Pittore Onesimo. Scena erotica. Kylix attica a figure rosse, 510-500 a.C. ca., da Vulci. British Museum
Pittore Onesimo. Scena erotica. Pittura vascolare da una κύλιξ attica a figure rosse, c. 510-500 a.C. da Vulci. London, British Museum.

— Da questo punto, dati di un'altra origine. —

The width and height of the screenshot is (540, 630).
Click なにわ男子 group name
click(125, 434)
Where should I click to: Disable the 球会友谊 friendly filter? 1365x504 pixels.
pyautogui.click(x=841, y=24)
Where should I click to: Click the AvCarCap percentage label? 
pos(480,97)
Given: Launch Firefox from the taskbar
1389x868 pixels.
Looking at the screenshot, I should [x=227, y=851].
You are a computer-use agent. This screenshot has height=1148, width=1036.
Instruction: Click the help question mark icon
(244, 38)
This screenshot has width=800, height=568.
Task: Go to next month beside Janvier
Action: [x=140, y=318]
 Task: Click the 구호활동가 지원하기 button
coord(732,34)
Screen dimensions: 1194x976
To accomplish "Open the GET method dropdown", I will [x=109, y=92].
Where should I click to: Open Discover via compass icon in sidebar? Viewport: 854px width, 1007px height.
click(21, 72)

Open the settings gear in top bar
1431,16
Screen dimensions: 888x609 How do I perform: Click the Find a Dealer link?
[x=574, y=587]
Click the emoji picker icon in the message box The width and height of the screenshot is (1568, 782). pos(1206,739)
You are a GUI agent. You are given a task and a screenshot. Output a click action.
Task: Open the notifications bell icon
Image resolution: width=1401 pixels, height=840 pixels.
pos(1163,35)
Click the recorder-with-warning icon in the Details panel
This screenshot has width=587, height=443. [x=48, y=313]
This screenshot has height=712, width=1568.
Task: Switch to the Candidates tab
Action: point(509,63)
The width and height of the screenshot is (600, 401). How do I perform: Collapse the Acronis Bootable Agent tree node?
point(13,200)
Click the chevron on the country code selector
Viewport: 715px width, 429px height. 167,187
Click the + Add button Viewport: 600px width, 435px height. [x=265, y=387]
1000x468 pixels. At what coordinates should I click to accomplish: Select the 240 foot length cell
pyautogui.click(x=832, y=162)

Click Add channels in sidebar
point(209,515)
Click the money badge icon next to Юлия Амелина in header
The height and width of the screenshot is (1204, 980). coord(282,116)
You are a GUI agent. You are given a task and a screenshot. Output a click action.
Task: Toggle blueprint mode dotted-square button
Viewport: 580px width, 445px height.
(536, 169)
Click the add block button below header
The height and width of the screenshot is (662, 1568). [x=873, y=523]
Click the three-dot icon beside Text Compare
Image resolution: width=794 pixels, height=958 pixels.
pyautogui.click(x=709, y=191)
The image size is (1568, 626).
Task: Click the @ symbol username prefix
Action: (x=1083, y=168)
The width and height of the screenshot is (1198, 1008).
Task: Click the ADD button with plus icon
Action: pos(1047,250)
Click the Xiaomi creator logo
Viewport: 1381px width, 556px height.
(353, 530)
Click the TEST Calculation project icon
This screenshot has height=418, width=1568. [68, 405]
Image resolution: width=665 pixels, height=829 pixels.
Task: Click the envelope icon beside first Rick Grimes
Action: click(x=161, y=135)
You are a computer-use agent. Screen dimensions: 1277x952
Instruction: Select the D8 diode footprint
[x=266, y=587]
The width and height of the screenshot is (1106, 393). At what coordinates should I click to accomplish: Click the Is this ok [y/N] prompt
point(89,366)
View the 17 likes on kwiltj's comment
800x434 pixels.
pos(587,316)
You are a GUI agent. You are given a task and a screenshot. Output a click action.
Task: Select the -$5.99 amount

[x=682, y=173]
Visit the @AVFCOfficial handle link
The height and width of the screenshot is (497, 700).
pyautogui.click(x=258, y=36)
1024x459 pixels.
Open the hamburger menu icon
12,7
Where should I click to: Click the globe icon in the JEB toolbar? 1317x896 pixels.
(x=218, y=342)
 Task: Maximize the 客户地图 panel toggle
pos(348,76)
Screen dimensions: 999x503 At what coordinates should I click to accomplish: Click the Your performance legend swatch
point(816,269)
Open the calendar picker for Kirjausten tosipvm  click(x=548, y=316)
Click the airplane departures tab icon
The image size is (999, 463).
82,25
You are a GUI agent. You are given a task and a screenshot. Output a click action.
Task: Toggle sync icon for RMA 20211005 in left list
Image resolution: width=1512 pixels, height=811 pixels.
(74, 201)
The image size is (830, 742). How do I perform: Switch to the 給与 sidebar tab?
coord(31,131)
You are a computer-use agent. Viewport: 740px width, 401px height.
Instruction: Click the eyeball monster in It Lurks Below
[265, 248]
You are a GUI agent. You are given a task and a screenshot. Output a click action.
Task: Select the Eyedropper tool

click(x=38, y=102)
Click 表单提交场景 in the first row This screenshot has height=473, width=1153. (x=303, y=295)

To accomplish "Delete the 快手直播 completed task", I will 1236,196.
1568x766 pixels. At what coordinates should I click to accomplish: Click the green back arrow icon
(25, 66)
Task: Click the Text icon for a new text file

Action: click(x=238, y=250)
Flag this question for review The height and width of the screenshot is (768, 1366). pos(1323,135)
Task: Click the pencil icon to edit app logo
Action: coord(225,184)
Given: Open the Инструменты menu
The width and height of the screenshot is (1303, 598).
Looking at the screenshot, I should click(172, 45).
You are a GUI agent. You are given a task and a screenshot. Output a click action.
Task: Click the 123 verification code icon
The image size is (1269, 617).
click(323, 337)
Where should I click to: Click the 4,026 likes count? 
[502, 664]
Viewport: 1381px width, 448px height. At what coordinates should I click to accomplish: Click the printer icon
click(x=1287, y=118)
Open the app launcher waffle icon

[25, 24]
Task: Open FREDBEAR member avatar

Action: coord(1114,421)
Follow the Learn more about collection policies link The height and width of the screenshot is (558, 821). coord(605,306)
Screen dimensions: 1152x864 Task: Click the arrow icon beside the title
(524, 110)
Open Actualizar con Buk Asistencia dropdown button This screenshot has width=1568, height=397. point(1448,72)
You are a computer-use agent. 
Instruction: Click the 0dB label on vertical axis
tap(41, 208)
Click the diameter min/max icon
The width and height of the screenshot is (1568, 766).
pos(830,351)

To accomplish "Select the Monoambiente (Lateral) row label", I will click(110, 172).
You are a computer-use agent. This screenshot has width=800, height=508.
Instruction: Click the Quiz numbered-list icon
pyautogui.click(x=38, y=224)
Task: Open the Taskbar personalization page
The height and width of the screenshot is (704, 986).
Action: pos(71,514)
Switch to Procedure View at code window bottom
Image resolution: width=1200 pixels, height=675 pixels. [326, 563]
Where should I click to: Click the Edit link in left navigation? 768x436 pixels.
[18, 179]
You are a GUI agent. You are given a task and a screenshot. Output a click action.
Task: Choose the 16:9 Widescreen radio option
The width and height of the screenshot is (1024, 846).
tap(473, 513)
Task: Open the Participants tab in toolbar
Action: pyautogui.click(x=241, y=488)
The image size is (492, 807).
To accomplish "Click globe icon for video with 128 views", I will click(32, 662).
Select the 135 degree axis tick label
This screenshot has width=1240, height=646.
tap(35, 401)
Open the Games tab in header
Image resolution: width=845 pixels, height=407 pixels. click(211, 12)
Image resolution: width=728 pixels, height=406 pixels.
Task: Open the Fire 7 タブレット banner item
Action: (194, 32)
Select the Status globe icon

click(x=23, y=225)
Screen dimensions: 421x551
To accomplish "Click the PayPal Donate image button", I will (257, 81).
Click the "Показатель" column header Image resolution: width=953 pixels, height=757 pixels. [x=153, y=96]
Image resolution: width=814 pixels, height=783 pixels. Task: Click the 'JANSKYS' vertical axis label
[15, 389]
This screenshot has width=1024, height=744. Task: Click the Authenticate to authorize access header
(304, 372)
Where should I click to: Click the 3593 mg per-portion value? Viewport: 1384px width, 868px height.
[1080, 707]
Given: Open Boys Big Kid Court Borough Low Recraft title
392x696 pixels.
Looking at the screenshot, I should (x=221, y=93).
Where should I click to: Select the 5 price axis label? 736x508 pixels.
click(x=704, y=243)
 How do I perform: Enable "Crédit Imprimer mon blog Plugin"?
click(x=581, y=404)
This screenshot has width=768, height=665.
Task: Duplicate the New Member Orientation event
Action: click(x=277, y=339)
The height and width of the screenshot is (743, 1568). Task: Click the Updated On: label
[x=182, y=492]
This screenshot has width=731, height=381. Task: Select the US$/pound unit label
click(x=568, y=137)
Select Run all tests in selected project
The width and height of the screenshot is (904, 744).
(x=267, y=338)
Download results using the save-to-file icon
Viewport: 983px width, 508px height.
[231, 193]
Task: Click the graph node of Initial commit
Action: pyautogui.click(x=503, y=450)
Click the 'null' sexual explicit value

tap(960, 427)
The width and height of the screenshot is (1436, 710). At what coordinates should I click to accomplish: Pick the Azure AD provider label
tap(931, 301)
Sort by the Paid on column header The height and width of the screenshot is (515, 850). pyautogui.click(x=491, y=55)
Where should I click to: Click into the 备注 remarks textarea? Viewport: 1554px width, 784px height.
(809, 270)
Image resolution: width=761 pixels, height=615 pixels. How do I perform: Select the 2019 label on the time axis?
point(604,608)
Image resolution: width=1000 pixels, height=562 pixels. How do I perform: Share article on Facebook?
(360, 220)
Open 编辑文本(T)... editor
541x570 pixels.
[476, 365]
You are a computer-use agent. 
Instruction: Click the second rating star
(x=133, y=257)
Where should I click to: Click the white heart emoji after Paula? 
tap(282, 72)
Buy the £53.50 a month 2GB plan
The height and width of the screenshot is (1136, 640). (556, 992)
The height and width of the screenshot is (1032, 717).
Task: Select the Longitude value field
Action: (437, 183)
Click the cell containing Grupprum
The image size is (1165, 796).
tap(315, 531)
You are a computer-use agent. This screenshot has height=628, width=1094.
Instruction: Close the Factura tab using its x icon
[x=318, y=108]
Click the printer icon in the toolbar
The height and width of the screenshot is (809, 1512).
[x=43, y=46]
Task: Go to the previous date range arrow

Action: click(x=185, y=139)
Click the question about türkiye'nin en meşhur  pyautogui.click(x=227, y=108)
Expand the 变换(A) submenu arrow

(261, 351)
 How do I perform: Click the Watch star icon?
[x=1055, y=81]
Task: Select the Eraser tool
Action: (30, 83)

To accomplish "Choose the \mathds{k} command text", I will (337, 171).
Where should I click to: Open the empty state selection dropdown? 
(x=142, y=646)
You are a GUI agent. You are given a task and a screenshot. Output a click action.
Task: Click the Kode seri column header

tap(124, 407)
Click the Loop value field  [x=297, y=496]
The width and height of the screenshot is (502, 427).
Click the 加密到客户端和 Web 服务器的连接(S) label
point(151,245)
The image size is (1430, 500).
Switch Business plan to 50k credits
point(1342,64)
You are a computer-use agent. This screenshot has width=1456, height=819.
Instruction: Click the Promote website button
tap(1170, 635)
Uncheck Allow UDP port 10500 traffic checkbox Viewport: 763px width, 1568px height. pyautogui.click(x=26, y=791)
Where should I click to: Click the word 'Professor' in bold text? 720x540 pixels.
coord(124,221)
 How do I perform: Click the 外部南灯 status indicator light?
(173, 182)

Come si può ben constatare, nella poesia archilochea il tema dell’eros è sviluppato con grande varietà di toni; alcuni frammenti rivelano una sensualità molle e delicata e danno vita a immagini femminili gentili e aggraziate, come quella di un’etera dalla lunga chioma che le copre, rigogliosa e profumata, le spalle e la schiena (… ἡ δέ οἱ κόμη / ὤμους κατεσκίαζε καὶ μετάφρενα «… e la chioma ombrava gli omeri e il dorso», F 31 West2); un’altra appare invece adorna di un ramo di mirto e di una rosa (ἔχουσα θαλλὸν μυρσίνης ἐτέρπετο / ῥοδῆς τε καλὸν ἄνθος… «si dilettava a tenere un ramo di mirto e un bel fiore di rosa…», F 30 West2). Si è pensato che in questi frammenti il poeta vagheggiasse la bellezza della sua promessa sposa, Neobule; ma siccome una fonte antica (Sinesio, Elogio della calvizie XI 75) afferma che nel primo di essi Archiloco elogiava le magnifiche chiome di un’etera, è probabile che anche il secondo fosse dedicato a una ragazza di piacere. A sostegno di questa ipotesi si potrebbe ricordare che il mirto e la rosa, piante sacre ad Afrodite, erano emblematiche della sfera sessuale, così come il provocante profumo della mirra: … ἐσμυριχμένας κόμην / καὶ στῆθος, ὡς ἂν καὶ γέρων ἠράσσατο («chiome e seno profumati di mirra, da far impazzire di desiderio anche un vecchio» F 48 West2).